• ACTION ITEM: Identify all lines in the data containing the string "agent". Copy them out.

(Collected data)
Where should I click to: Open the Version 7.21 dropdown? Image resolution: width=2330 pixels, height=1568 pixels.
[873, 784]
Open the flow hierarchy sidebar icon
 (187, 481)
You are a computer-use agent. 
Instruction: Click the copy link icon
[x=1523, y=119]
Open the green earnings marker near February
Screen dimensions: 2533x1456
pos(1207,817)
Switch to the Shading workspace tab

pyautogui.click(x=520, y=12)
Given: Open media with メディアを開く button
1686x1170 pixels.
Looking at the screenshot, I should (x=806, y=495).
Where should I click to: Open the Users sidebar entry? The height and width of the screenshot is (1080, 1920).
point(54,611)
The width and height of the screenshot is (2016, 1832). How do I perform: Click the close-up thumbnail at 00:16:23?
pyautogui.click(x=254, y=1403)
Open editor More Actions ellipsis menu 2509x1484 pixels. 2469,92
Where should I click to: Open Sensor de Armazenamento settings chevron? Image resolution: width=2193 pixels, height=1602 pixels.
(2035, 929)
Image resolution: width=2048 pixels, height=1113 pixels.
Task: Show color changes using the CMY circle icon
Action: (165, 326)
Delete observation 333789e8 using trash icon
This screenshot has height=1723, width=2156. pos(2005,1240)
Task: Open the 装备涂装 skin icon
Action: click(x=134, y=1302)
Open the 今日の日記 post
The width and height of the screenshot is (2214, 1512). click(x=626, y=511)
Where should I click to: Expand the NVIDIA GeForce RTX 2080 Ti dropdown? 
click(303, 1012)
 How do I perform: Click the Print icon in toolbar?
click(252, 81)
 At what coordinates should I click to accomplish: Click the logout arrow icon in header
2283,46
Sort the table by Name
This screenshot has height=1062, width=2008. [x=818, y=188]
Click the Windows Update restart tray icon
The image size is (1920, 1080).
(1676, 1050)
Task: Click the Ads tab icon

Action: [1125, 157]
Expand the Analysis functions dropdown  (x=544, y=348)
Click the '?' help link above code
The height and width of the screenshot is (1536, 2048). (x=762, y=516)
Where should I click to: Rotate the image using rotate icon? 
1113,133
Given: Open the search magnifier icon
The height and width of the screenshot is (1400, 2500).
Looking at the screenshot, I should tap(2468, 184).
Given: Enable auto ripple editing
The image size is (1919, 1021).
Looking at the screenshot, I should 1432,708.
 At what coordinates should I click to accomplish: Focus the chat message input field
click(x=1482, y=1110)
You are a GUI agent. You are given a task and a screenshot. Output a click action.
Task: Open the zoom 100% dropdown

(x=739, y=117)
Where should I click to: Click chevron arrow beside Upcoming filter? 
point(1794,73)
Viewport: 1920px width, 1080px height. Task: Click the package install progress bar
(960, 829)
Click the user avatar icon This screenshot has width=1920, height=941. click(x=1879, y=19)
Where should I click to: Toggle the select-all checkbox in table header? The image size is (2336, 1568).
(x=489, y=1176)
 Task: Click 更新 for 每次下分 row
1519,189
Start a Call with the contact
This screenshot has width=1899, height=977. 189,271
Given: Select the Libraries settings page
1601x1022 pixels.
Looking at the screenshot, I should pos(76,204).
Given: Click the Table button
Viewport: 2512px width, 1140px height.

• RESULT OF THIS TASK:
You are a computer-use agent. 
You are a GUI agent. You are given a task and a screenshot. Output a click action.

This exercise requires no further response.